„Sucht mein Angesicht“

Mystagogische Einführung in die Liturgie vom 2. Fastensonntag (Tibi, dixit) in der sog. ordentlichen Form des Römischen Ritus (Gero P. Weishaupt).
Erstellt von Gero P. Weishaupt am 24. Februar 2018 um 10:57 Uhr
Füße

Aufgabe einer mystagogischen Einführung ist es, die Gläubigen in wenigen Worten in das Geheimnis der liturgischen Feier einzuführen. Ausgangspunkt sind die Gebete des Sonn- und Festtages.

Mystagogische Einführung

Die vierzigtägige Buß- und Fastenzeit ist ein Bild unseres ganzen Lebens, das Leid, Prüfungen und Bedrängnis kennt. In der Liturgie des zweiten Fastensonntages mit seinem Evangelium von der Verklärung des Herrn auf dem Berg hören wir die Worte des Psalmisten, in Zeiten der Prüfungen Gottes Angesicht zu suchen (Eröffnungsvers). Wer die Nähe zum Herrn sucht und auf ihn hört, findet Kraft in Leid und Not.

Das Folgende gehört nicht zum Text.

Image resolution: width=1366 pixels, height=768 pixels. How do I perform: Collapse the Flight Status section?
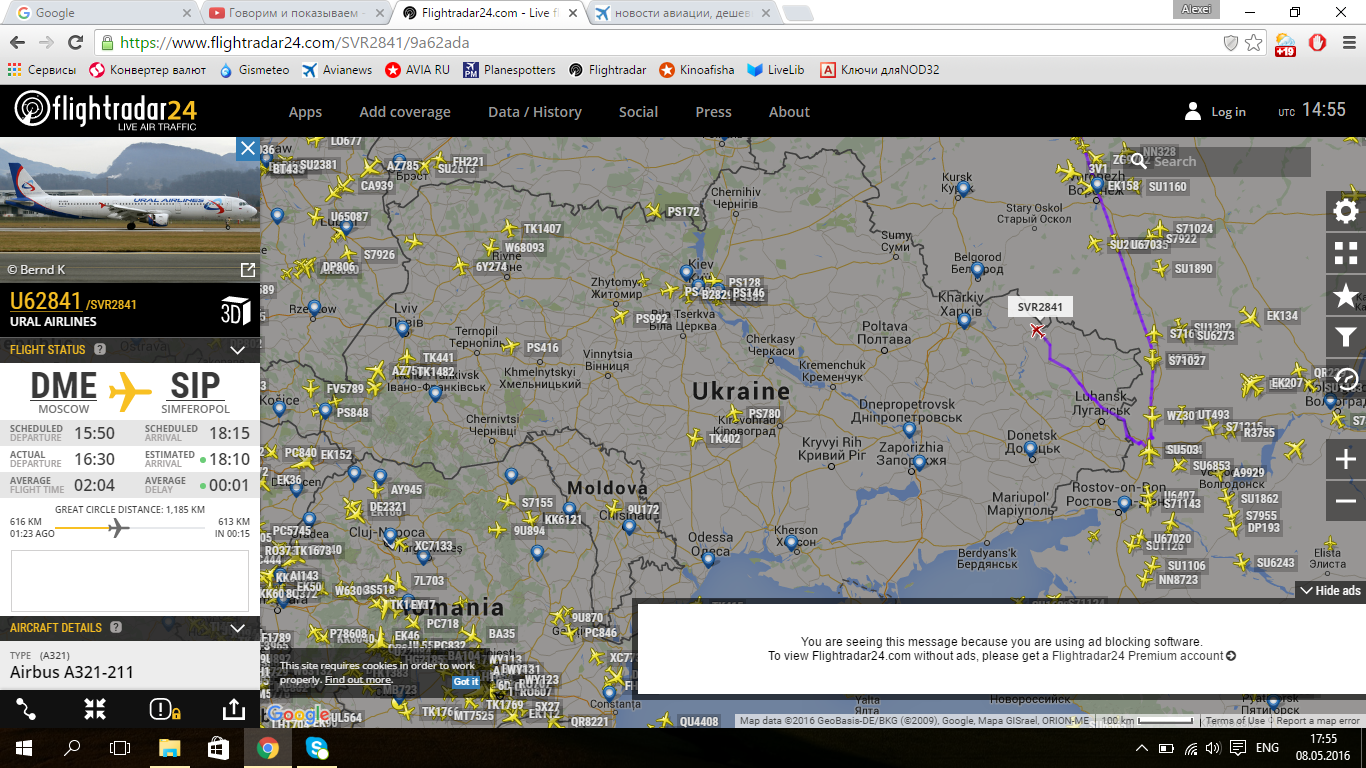point(238,350)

In der Feier der heiligen Eucharistie sind wir beim Herrn, der in seinem Wort und in seinem Sakrament gegenwärtig ist. An uns  hier und heute richtet sich die Stimme aus der Wolke „Dies ist mein geliebter Sohn, an dem ich Gefallen gefunden habe: Auf den sollt ihr hören“ (Kommunionvers).  Heute zeigt uns der Herr sein Angesicht: Wir hören seine Stimme und sehen  ihn mit den Augen des Glaubens unter den gewandelten Gestalten des Altarssakramentes. Durch den eucharistischen Herrn werden wir gestärkt und ermutigt auf unserem Weg in dieser Buß- und Fastenzeit. Und so dürfen wir hoffen, den Herrn einst unverhüllt zu schauen  „von Angesicht zu Angesicht“  in der österlichen Freude des ewigen Lebens.